■ **Entries from a dataset**
..........
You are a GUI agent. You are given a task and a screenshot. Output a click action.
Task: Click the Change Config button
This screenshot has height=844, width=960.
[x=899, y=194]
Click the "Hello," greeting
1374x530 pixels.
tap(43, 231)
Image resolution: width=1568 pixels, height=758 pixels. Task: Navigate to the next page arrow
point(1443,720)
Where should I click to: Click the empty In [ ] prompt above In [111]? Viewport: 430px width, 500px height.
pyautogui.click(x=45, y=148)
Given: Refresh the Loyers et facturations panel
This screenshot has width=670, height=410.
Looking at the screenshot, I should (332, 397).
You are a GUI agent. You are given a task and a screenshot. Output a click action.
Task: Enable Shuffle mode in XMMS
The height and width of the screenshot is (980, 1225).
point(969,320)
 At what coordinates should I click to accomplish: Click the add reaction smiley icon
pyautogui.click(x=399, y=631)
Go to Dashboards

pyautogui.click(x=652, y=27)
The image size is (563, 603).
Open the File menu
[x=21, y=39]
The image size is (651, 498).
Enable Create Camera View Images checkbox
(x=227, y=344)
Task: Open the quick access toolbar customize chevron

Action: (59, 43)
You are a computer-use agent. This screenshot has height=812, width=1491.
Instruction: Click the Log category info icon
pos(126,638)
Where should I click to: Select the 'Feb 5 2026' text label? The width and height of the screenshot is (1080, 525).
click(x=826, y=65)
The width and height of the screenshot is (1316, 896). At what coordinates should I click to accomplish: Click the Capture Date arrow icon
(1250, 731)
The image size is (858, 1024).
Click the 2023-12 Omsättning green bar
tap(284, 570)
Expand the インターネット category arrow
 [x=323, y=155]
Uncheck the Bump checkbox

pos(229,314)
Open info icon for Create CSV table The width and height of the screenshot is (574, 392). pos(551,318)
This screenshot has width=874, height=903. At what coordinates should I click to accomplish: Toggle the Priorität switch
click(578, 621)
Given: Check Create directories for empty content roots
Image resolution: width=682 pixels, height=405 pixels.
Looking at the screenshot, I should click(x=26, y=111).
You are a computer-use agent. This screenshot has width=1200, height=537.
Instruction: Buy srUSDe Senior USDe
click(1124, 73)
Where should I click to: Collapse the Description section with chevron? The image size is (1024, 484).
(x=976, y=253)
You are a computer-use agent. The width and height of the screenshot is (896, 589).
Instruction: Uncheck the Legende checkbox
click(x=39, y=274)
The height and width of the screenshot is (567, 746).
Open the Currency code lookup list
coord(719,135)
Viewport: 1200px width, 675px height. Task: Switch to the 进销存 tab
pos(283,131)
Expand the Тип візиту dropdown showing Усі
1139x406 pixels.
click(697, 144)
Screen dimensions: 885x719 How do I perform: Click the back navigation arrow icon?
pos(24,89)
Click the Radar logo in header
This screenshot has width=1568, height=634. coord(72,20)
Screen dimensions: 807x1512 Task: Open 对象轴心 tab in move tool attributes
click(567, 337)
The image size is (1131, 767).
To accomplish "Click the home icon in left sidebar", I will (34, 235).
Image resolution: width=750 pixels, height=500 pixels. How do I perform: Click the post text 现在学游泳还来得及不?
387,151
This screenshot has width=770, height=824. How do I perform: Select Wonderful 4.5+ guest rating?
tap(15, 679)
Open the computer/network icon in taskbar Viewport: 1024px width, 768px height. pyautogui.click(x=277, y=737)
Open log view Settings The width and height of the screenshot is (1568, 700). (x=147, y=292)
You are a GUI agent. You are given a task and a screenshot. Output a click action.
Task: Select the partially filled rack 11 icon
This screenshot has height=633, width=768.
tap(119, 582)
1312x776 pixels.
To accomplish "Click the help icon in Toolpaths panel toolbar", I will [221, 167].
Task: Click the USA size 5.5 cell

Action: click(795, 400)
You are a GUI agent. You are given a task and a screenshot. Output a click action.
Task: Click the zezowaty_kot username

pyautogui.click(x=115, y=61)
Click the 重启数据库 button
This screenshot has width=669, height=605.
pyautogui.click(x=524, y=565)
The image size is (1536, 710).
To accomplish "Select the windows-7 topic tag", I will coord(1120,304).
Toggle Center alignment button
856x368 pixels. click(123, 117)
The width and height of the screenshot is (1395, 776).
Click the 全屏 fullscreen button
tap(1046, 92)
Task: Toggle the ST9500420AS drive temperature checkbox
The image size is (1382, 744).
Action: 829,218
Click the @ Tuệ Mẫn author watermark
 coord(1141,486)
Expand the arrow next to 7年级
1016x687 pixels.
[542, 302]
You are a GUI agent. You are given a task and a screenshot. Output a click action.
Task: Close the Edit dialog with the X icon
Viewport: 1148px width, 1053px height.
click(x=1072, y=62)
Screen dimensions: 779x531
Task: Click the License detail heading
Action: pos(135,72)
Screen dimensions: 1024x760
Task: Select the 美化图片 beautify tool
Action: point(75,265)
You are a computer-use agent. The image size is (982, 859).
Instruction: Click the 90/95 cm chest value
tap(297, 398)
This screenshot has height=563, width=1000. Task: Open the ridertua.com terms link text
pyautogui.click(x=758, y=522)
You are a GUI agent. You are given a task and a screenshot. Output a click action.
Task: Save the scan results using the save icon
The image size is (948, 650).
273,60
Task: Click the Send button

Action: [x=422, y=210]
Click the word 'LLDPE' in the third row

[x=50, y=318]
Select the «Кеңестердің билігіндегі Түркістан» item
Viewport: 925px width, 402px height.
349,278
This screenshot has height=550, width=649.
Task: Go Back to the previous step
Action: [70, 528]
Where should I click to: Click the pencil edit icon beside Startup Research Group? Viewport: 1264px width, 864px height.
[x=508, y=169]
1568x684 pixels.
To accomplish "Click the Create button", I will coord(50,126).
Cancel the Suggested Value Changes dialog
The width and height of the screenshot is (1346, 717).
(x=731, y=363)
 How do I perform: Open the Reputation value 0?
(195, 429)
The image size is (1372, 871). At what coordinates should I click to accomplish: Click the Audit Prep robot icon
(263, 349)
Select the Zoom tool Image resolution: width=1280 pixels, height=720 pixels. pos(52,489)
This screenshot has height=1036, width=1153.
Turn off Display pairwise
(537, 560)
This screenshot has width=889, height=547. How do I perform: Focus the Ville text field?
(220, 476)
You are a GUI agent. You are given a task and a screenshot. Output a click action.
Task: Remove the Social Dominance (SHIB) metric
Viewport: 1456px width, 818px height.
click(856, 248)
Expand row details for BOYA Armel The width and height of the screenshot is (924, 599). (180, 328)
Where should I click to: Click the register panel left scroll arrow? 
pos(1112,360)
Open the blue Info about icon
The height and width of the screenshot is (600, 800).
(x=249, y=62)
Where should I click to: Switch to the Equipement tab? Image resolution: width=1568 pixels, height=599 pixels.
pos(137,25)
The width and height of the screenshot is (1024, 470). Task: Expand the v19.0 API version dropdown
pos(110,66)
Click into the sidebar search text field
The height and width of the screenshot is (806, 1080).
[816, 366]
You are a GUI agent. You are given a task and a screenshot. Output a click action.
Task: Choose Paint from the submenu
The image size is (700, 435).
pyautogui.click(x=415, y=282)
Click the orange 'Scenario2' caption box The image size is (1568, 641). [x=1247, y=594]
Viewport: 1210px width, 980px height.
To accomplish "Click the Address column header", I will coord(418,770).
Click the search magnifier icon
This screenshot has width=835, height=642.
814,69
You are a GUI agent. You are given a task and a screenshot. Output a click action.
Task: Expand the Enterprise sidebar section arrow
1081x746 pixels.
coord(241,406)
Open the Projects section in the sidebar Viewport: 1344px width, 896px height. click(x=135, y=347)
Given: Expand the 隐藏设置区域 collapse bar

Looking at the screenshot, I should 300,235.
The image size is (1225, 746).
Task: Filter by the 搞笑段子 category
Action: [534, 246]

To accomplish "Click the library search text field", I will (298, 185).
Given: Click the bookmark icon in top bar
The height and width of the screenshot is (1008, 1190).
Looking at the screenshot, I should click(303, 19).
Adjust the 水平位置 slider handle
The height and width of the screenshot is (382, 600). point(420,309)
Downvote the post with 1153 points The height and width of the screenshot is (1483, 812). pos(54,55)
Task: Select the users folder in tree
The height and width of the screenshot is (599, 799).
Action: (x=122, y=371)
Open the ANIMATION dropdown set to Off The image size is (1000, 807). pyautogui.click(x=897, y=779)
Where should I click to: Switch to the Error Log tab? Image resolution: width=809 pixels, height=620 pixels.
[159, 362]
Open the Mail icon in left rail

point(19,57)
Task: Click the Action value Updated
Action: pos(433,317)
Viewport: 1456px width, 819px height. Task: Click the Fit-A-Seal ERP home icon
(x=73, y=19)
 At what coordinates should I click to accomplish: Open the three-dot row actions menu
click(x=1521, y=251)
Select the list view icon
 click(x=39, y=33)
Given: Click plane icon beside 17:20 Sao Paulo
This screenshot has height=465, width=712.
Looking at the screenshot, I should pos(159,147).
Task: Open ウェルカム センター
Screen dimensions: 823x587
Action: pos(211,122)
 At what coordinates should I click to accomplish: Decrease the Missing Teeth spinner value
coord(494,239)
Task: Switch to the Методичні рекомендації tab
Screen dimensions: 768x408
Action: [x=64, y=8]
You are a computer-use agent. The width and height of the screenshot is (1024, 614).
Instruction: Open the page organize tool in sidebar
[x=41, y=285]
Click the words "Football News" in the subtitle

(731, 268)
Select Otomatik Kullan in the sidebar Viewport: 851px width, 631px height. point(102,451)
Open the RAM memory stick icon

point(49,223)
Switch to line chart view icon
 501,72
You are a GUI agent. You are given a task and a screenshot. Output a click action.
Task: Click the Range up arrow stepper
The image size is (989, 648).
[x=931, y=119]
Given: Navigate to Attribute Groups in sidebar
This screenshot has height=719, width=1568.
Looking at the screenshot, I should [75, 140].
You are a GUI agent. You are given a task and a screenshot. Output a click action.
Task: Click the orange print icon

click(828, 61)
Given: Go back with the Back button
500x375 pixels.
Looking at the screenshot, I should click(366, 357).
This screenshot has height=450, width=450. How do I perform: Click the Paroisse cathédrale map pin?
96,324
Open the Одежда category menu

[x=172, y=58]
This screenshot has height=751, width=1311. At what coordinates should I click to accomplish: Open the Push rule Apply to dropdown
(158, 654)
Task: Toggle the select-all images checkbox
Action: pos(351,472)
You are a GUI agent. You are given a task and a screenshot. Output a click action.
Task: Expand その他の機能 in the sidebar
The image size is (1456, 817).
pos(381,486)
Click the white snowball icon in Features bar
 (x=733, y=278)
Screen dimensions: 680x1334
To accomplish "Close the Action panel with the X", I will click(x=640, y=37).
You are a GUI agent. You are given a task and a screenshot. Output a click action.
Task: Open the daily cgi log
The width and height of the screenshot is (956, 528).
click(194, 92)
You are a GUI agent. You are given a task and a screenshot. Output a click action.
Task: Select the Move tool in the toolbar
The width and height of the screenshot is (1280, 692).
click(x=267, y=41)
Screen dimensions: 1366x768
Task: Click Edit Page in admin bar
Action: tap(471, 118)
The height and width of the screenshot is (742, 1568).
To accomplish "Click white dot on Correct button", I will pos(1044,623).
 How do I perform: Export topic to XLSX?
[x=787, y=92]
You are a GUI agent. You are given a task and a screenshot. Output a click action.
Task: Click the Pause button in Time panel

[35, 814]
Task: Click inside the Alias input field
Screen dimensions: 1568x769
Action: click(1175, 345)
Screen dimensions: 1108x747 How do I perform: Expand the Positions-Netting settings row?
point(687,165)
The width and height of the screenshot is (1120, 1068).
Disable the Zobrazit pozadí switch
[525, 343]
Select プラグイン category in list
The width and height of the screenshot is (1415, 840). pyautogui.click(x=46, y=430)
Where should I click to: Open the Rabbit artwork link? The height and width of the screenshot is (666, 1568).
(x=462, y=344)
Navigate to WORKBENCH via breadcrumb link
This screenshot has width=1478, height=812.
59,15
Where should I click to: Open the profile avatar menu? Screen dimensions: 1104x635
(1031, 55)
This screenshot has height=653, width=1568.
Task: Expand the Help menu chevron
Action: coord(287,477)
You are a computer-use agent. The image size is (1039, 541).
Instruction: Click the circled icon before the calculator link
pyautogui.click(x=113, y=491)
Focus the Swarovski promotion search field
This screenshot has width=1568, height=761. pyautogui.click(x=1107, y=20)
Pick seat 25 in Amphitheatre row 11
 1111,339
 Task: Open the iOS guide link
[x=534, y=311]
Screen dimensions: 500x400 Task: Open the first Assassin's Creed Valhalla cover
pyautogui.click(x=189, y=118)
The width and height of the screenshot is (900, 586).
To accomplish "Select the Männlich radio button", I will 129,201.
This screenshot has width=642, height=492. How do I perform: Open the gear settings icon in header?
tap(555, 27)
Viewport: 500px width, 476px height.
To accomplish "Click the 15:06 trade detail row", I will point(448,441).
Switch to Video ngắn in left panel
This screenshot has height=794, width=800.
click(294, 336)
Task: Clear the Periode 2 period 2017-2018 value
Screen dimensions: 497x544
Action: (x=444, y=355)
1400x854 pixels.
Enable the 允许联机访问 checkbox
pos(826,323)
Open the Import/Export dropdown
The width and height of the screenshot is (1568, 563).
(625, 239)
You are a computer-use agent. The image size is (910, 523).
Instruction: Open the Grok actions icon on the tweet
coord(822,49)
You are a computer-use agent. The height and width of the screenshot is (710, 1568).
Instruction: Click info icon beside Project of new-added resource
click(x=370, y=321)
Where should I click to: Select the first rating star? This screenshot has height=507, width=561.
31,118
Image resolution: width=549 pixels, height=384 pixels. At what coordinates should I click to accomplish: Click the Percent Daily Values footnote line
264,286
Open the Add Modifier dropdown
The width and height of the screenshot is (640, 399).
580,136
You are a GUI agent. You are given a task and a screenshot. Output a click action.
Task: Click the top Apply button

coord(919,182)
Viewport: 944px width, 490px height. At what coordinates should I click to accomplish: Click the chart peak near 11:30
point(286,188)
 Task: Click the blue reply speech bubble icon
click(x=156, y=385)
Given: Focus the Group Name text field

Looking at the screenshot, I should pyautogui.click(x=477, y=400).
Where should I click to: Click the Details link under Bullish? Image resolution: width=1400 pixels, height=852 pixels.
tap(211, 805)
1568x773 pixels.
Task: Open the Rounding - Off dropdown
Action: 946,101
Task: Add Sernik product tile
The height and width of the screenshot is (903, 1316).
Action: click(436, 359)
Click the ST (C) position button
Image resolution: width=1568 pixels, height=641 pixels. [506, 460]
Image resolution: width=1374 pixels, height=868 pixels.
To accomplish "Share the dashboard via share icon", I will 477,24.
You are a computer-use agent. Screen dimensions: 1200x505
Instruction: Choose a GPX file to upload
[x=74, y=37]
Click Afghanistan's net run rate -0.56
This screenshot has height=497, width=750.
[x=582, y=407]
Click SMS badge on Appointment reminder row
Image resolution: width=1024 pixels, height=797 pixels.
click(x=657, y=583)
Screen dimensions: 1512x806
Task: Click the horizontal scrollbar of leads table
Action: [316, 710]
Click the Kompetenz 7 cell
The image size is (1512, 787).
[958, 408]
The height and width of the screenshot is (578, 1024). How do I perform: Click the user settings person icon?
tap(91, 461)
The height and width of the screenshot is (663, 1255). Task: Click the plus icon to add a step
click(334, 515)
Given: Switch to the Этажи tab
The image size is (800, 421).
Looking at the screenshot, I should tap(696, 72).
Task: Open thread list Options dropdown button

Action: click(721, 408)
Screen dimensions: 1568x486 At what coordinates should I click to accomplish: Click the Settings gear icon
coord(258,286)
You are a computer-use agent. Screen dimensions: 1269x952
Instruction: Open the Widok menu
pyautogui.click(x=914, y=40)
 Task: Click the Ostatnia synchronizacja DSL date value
..........
■ **WHAT IS REQUIRED**
Write out the items again, starting at the line that contains "The image size is (563, 603)." and ending at the line that contains "Action: (59, 43)", with the requests kept in place. Shift every coordinate in the answers by adding 28 to it.

■ **RESPONSE TO THE TASK**
The image size is (563, 603).
Open the File menu
[x=49, y=67]
The image size is (651, 498).
Enable Create Camera View Images checkbox
(x=255, y=372)
Task: Open the quick access toolbar customize chevron

Action: (87, 71)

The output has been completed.